One was auctioned by Webb’s in 2008 for $110,000 – its providence quoted as ‘gifted by Moore-Jones before he died’.
And, in a mystery currently unsolved, a Mr Nathan in 1923 gifted two of Horace’s paintings to ‘the town of Hamilton’ including ‘a sketch of Murphy the Gallipoli Donkey‘, according to an Auckland Star report that March (below). The donor was likely of the hotel and brewing Nathans involved with the Hamilton Hotel and fire victim Rory O’Moore’s employer. The gifts are not recorded in the borough council minutes of the time, and their whereabouts today unknown.
Today, Waikato Museum has a tiny version of ‘Man and the Donkey’, a reproduction print gifted to the Waikato Museum Society in 1967 by Mrs Frank Herbert, and on display in November 2012 with the Papakura korowai from Rotorua to celebrate Hamilton’s newly named Sapper Moore-Jones Place.
Trust Waikato and Friends of the Museum have gifted three Moore-Jones purchases in recent years and the museum now holds an eight piece collection of the artist’s works. There’s also a copy of the 1917 catalogue booklet from Horace’s RSA lecture tour, and the city Library Heritage section has a copy of the 1964 WSA catalogue.
This Waikato collection is now boosted by the extraordinary gift to the people of Hamilton from the Moore-Jones family that day (30 November 2012) and which gives insight into the reproductions of Man with the Donkey. Grand-daughter Cherry Barnaby presented the original glass-slide image of the iconic Anzac painting to Mayor Julie Hardaker, expressing the family’s appreciation of Hamilton’s recognition of Horace and seeking the safekeeping of this Gallipoli ‘treasure’ for the future.
Back in 1916 at the time of his London exhibition Horace had reproduction in mind.

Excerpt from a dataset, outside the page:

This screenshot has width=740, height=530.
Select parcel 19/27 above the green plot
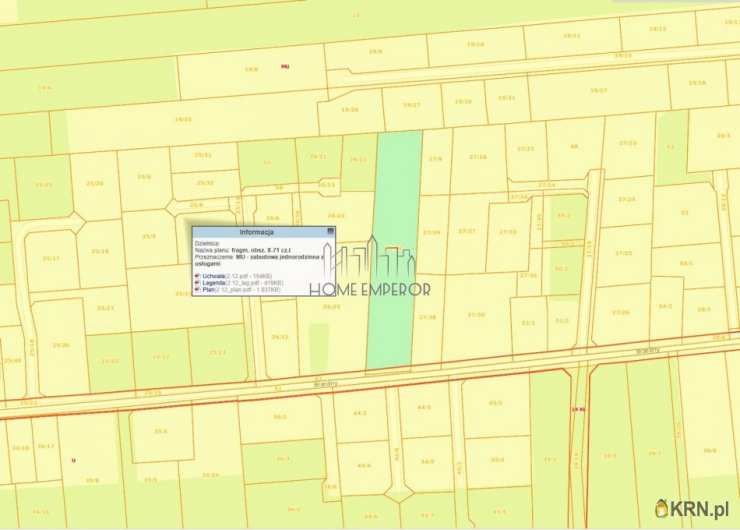tap(411, 104)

Hugh Rees printed an elegant publication ‘Sketches made at Anzac’ featuring 10 of Horace’s paintings and a set of glass-slides used for projecting and printing was made of the series. The Regent Street lithographer to whom he would entrust his ‘Man with the Donkey’ twins two years later was commissioned to publish copies “13½ x 10 inches and a three colour process”, for sale at 7/6d (seven shillings & six pence).
Horace used the slides to illustrate his lectures on his 1917 RSA fund-raising tour of New Zealand and RSA clubs were able to use them to print copies – “by impressed amateurs particularly at Christchurch and Papakura” (RSA Review April 1989). His daughter Puti Kingdon presented the slide set to the National Art Gallery but retained the famous donkey which passed on to her daughter Cherry Barnaby and thence to Hamilton City.
This slide also enabled Horace to project the image on to his canvas for hand-painted copies, each one a new ‘original’…just how many remaining history’s secret.
Family members all have copies which they decorate with poppies each Anzac Day and celebrate Horace’s place in their family and in history. (Cherry Barnaby, TOTI 2012)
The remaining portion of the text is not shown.